● Your instructions
Gather every line from the entries below that includes "header".

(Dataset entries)
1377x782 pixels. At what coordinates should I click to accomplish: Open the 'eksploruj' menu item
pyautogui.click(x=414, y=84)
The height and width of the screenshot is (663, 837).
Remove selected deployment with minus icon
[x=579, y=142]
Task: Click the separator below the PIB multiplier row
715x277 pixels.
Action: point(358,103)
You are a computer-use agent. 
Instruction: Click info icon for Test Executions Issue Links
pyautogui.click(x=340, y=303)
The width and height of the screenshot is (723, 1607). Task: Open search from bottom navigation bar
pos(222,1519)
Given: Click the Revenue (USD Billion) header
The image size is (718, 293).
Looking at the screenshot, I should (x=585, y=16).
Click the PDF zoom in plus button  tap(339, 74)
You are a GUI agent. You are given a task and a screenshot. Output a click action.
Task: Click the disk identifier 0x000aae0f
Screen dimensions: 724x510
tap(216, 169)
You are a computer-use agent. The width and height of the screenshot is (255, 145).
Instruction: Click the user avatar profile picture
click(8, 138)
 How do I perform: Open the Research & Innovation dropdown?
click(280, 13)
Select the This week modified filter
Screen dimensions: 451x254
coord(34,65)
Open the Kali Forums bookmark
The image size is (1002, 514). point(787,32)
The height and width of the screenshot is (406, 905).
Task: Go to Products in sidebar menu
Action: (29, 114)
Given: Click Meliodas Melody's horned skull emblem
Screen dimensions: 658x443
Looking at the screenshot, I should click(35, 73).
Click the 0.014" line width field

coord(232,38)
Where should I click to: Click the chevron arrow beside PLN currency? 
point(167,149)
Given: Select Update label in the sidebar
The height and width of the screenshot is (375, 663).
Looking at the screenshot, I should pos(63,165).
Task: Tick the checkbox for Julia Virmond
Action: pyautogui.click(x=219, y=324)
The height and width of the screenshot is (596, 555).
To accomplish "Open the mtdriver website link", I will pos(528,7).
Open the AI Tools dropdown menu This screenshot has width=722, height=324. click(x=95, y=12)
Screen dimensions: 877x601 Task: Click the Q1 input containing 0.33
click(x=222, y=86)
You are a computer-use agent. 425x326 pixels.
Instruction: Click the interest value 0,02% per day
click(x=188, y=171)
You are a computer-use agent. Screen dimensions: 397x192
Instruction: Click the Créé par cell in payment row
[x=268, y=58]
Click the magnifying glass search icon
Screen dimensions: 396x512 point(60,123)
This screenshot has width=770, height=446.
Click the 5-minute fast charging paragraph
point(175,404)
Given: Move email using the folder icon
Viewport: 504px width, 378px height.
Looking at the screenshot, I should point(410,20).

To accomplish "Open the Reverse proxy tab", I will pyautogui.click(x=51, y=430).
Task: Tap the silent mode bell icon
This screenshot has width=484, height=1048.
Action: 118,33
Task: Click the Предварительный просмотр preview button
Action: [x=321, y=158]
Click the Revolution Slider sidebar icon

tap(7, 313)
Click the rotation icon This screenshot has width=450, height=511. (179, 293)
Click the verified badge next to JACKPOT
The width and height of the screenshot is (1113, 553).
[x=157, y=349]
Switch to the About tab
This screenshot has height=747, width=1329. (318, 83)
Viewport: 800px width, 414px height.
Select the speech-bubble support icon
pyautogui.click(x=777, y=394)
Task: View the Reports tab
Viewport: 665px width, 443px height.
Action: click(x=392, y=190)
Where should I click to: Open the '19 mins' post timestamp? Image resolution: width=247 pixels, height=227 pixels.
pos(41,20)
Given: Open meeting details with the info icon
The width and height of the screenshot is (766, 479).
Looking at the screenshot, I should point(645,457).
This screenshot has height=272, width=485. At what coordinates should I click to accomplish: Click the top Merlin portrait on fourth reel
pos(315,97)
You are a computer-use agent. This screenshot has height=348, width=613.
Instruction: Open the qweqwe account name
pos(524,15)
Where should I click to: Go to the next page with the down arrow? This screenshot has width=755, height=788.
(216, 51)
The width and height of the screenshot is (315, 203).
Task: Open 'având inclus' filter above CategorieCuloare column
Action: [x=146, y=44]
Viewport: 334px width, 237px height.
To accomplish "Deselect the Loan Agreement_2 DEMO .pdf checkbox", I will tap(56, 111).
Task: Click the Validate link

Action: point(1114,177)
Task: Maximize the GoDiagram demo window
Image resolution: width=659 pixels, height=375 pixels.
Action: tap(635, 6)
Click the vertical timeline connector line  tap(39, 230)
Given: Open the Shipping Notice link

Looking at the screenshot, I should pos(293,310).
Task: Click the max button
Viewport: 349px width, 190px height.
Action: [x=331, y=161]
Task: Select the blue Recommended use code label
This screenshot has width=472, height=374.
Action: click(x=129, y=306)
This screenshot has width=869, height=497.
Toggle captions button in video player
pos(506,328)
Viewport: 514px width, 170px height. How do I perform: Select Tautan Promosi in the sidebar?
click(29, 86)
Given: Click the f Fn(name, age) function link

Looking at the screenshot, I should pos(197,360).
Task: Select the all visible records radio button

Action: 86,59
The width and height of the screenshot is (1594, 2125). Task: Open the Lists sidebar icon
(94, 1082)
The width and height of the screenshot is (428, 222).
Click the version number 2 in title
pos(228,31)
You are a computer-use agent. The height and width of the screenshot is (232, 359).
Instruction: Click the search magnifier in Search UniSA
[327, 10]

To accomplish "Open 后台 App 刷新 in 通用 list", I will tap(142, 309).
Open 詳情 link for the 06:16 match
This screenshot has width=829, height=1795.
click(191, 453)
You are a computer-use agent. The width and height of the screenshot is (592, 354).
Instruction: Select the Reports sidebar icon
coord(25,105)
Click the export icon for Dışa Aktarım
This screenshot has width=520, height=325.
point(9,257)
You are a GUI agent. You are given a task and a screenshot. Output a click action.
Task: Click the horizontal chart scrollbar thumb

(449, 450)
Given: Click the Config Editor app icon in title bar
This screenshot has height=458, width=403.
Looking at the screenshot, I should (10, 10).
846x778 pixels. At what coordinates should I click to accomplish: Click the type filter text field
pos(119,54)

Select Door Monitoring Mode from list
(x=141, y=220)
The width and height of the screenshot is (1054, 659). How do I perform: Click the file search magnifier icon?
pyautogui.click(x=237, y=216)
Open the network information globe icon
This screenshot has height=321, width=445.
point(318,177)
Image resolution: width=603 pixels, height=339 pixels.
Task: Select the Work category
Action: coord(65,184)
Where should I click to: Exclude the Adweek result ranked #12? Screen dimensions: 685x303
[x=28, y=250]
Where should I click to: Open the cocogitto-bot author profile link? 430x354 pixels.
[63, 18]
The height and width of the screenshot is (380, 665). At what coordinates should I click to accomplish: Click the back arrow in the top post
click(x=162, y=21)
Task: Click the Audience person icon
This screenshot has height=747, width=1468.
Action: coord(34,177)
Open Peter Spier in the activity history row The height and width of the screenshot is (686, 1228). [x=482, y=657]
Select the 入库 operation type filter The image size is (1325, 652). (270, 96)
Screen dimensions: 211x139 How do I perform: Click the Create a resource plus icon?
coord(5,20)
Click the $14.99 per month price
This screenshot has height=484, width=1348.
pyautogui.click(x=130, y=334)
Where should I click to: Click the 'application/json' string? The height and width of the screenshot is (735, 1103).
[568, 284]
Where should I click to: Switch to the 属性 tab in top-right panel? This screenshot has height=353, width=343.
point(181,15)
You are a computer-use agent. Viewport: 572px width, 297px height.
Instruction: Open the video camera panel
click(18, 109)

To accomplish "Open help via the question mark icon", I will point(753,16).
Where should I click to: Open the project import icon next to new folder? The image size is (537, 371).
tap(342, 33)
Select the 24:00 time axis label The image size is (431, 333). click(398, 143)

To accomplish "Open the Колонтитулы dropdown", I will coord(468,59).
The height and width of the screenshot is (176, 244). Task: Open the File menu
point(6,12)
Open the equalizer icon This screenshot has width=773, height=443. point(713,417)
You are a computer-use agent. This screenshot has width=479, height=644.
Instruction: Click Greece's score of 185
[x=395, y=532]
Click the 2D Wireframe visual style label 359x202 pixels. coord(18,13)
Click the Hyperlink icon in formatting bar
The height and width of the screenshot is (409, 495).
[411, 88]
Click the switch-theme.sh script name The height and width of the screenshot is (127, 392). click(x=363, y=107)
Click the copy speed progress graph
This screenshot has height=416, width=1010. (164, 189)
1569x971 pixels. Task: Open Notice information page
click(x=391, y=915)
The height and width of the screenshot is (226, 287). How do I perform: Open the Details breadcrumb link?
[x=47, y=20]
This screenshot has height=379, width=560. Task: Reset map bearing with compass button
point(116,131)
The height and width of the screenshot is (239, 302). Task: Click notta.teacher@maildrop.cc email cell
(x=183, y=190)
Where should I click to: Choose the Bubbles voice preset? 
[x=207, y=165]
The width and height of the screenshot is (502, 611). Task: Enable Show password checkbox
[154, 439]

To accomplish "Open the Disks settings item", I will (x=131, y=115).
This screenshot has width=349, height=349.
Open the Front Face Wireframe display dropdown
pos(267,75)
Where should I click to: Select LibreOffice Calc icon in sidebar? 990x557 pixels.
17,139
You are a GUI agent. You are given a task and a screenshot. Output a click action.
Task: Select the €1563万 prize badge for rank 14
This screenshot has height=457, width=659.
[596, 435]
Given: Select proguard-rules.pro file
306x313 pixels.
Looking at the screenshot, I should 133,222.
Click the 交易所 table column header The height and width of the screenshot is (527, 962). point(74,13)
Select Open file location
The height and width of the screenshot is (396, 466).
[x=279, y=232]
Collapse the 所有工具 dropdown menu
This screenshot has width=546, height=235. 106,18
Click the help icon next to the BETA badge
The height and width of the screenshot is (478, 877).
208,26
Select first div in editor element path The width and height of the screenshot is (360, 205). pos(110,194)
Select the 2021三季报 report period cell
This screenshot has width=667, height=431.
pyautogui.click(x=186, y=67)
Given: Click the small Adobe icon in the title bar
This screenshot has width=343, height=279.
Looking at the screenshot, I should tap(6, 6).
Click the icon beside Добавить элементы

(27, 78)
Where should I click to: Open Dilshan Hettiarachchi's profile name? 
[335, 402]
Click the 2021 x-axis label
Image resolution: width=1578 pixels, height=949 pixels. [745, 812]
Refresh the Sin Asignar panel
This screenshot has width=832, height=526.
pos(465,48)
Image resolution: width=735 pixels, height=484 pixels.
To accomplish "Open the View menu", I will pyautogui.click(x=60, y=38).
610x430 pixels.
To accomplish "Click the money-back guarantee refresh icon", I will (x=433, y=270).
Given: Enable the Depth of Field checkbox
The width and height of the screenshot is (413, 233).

● Solution to the exercise
Given: Click the Revenue (USD Billion) header
Click the 交易所 table column header The height and width of the screenshot is (527, 962). point(74,13)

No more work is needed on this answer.